Ryan’s budget is a place to start

http://www.nytimes.com/2012/04/07/business/lots-of-accolades-but-little-action-on-budget-plan-common-sense.html?pagewanted=1&_r=1&nl=afternoonupdate&emc=edit_au_20120406

Good article by James Stewart in the NY Times about the Paul Ryan budget.  While this is currently being demonized by many of my fellow Democrats, there are some key points:

1. Ryan at least has a budget with some details.  The devil is in the details, and it doesn’t do a lot of good just to posture. Ryan is at least trying to make some of the hard choices, and nobody is going to like all the hard choices. That’s why they are hard.

2. “Mr.
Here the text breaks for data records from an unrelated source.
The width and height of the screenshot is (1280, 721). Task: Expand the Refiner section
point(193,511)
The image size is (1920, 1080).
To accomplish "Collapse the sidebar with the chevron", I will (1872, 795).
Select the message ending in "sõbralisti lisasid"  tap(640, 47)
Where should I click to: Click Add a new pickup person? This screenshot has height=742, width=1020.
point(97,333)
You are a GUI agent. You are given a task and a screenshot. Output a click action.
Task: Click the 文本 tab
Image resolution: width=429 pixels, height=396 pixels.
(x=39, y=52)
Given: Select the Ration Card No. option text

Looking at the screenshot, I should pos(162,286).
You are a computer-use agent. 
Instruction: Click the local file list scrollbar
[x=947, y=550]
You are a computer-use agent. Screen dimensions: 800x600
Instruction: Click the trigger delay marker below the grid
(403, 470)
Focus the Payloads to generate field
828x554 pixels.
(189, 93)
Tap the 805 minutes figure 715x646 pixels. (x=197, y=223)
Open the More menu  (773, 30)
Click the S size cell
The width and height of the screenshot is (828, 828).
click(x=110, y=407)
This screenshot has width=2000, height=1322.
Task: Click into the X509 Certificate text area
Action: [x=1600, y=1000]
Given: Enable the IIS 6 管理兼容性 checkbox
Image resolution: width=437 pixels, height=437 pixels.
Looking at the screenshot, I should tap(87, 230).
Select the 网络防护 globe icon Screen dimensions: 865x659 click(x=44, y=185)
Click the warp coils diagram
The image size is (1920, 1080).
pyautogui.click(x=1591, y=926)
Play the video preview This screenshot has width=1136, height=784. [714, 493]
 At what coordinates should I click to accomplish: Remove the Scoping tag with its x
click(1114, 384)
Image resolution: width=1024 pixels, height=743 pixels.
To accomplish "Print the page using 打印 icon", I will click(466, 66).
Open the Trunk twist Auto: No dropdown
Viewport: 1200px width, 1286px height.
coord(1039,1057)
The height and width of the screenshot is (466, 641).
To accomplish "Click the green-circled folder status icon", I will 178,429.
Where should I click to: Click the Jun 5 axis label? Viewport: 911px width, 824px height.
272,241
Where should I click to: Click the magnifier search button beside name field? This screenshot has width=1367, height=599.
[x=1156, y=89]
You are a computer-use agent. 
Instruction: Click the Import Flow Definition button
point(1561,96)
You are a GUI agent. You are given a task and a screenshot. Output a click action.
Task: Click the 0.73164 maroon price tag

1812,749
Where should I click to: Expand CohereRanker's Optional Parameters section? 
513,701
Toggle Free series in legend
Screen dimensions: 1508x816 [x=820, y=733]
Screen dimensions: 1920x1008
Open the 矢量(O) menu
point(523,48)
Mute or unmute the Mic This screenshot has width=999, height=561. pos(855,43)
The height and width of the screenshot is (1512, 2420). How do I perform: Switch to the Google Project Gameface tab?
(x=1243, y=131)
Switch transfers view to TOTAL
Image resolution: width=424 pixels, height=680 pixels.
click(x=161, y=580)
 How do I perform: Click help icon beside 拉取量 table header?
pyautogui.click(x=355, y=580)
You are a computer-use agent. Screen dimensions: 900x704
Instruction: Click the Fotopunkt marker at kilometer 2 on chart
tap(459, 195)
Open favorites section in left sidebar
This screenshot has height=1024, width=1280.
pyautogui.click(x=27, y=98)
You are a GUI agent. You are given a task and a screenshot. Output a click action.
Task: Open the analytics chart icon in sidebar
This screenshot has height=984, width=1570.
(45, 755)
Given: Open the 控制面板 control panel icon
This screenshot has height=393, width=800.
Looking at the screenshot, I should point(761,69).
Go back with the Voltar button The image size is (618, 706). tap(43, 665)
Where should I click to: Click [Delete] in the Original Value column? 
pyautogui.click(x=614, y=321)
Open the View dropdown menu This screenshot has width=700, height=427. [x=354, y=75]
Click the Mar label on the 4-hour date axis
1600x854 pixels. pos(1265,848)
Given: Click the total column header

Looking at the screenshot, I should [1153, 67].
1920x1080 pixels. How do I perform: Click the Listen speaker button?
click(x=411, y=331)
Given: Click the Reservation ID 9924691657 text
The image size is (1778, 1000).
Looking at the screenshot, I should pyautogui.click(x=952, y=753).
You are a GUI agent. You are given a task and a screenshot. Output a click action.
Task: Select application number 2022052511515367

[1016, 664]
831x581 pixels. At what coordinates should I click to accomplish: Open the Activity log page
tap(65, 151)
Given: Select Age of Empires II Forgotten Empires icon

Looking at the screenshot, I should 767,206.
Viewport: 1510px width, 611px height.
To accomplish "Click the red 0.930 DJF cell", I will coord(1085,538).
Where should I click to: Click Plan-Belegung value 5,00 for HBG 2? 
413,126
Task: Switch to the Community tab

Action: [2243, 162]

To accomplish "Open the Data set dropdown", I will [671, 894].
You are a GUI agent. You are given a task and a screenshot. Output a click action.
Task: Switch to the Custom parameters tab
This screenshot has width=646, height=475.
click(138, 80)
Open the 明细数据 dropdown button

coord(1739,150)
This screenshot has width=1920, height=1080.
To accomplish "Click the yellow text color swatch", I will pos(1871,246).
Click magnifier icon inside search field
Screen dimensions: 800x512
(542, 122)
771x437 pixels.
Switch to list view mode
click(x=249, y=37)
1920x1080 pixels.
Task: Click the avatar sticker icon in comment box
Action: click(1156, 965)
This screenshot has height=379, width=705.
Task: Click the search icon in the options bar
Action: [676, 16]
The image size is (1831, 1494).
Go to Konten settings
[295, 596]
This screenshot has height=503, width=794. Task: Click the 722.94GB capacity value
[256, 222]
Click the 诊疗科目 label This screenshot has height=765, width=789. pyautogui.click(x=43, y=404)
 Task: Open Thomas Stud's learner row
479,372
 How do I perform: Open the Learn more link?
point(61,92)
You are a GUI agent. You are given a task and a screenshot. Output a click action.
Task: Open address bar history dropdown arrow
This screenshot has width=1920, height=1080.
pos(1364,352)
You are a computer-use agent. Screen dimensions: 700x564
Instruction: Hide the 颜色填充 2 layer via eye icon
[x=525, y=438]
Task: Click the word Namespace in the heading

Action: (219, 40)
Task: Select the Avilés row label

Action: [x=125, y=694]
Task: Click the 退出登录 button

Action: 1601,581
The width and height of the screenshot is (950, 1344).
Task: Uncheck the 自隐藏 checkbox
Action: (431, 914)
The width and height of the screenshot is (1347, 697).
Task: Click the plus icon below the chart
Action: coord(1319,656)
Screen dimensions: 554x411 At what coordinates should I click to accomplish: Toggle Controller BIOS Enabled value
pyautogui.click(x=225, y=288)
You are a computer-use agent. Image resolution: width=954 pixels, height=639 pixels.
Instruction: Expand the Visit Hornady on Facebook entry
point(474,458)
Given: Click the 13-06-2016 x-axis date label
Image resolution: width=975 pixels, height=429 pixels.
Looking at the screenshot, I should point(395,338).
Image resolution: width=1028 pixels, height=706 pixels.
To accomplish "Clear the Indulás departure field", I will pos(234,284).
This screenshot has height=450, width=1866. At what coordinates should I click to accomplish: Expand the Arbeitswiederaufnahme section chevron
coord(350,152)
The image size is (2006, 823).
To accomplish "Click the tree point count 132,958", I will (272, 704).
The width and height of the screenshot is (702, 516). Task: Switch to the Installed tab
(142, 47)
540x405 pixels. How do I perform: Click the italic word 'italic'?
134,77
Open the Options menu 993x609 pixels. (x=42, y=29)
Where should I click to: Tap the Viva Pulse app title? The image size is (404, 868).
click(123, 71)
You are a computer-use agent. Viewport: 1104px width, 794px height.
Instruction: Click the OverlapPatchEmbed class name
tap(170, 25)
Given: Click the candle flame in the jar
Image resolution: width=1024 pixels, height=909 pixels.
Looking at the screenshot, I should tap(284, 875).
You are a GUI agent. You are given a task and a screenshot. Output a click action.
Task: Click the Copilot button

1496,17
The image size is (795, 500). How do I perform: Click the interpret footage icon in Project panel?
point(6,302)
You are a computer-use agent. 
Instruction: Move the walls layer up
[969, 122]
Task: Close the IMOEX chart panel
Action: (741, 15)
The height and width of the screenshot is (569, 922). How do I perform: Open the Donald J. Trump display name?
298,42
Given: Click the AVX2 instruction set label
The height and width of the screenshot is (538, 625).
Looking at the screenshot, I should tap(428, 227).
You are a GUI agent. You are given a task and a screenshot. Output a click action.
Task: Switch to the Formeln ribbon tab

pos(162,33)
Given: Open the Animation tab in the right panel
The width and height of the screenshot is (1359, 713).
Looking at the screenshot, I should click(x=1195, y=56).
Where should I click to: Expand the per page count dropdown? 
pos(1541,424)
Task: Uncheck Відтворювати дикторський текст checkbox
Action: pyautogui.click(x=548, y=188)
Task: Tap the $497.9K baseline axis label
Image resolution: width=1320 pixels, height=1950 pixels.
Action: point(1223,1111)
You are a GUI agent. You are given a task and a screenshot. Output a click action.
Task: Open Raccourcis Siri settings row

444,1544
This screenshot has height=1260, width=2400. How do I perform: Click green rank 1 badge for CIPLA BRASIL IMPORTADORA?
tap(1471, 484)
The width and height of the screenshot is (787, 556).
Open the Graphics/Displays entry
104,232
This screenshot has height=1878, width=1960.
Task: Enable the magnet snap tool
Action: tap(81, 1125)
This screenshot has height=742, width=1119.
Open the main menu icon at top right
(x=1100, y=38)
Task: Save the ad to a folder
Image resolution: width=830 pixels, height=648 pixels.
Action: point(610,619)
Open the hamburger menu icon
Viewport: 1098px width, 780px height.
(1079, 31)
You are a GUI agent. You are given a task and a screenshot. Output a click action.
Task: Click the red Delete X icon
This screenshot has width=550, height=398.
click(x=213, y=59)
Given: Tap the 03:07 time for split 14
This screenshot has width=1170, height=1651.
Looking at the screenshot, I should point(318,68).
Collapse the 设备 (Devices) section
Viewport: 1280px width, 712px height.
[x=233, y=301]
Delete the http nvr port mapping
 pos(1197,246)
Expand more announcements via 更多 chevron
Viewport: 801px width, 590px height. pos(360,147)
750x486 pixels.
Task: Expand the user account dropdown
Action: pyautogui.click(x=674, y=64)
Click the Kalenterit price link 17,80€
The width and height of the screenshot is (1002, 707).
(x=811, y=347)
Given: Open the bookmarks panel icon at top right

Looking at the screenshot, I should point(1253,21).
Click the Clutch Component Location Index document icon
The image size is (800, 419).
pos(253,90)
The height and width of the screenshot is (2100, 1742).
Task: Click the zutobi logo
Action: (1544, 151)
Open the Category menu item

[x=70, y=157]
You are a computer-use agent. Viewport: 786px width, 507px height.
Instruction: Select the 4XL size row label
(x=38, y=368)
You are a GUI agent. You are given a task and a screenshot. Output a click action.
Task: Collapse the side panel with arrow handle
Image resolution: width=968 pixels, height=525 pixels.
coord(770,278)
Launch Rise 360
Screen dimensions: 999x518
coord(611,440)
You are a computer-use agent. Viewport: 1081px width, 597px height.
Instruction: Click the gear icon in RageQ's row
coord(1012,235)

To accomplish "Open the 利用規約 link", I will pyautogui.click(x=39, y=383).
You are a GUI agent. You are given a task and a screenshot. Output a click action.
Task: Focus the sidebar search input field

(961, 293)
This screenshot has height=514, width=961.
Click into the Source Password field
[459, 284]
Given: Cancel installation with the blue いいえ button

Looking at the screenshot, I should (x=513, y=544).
Ryan’s tax plan, which calls for lowering top rates to 25 percent and 10 percent, could actually raise taxes on the ultrarich, since on average they, like the wealthy presidential candidate Mitt Romney, pay substantially less than an effective tax rate of 25 percent, and nowhere near the current tax code’s top marginal rate of 35 percent.”

3. “And on the spending side, the Ryan plan has many elements of the earlier bipartisan plan from a White House commission that said, “We must make Social Security solvent and sound, reduce the long-term growth of health care spending, and tackle the nation’s overwhelming debt burden.””

Just as a reminder, nobody much liked the bipartisan commission’s plan, either. In fact, I saw Congresswoman Jan Shakowsky (who will soon by my congresswoman, due to redistricting) on TV just after the preliminary commission report. Shakowsky was a member of the commission, but basically all she said in the WTTW interview was an endless refrain of “can’t cut social security. can’t cut medicare”.  This is an endless chorus that is not any more helpful than the Republican insistence on keeping all those Bush tax cuts.

They don’t call them hard choices because they are easy.